New Zealand by-election

The Dunedin Country by-election 1860 was a by-election held in the multi-member Dunedin Country electorate during the 2nd New Zealand Parliament. The by-election was caused by the resignation of incumbent MP William Cargill. The nomination meeting was held on 28 March and as Thomas Gillies was the only person proposed, he was declared elected unopposed.

==Background==
The Dunedin Country electorate was one of the original 24 parliamentary electorates of New Zealand from , and it was one of the two-member electorates. From the , the electorate was represented by William and John Cargill, a father and son team. Cargill Jr. was one of many members of the House of Representatives who resigned prior to the second session of the 2nd New Zealand Parliament; the house had not been convened in 1857. In the resulting 1858 Dunedin Country by-election, he was replaced by John Parkin Taylor.
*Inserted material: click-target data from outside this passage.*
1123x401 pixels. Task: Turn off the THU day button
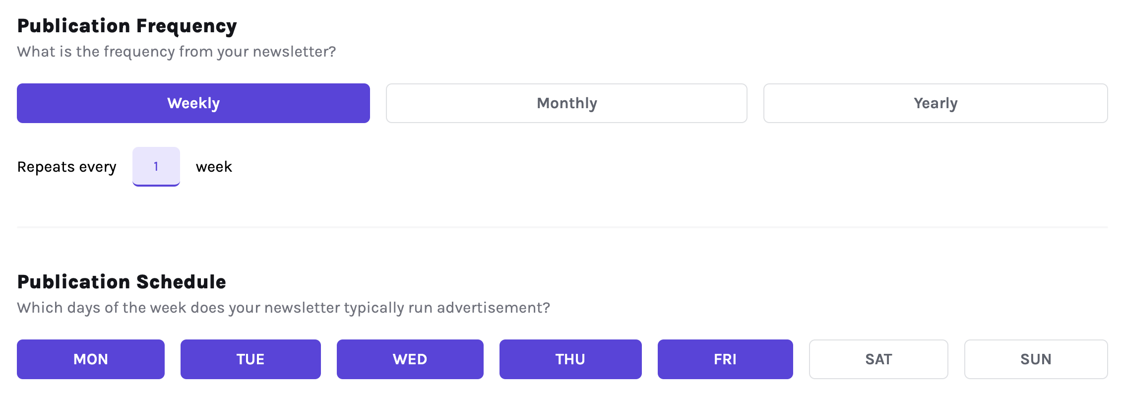tap(570, 359)
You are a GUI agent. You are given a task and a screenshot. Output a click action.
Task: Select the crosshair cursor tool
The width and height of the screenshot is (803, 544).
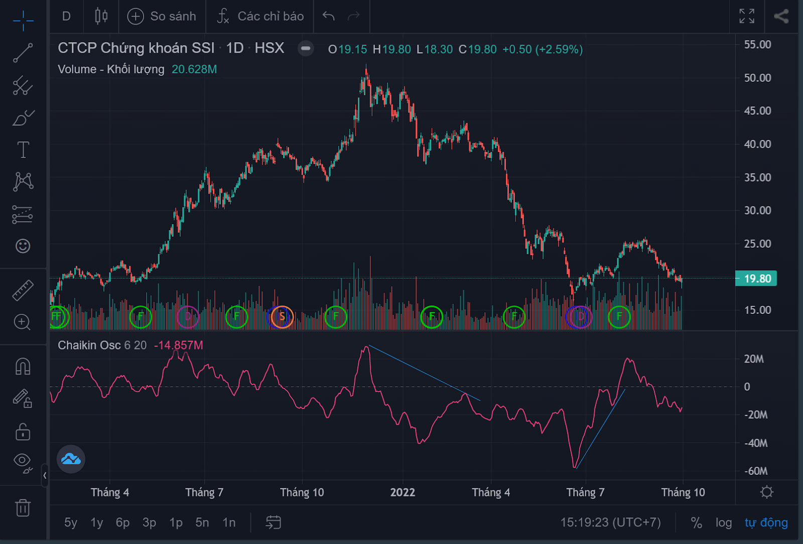point(23,21)
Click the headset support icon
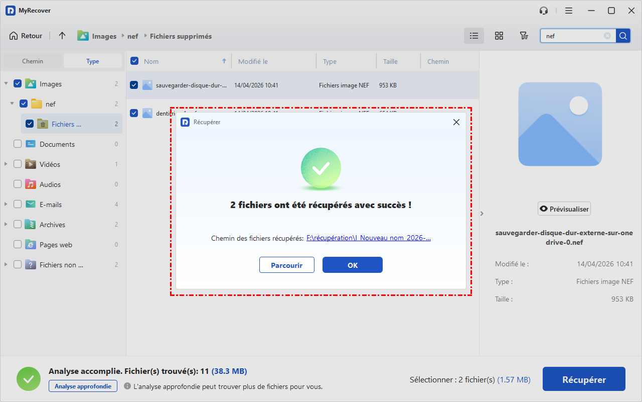The width and height of the screenshot is (642, 402). [544, 11]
Cargill Sr. rarely spoke in the house and found travel to parliament in Auckland difficult. Regarded as the father of Otago, he had also been the first Superintendent of Otago Province. In July 1859, he announced "that it has been his feeling for some time past, under a sense of advancing years, to retire from the Superintendency". He did retire at the next provincial election in November 1859. Cargill senior resigned from the House of Representatives on 12 December 1859.

==Results==
The returning officer, John Gillies, set the date of the nomination meeting for 28 March 1860, and if an election would become necessary, this was to be held on 11 April. John Richard Jones proposed and Charles Kettle seconded Thomas Gillies, the son of the returning officer. As this was the only person proposed, Gillies Jr. was declared elected unopposed.

Gillies represented the Dunedin Country electorate until the end of the term; parliament was dissolved on 5 November 1860 and the Dunedin Country electorate was abolished. Gillies was instead elected as a representative of the electorate in 1861. William Cargill died on 6 August 1860, less than a year after his resignation from parliament.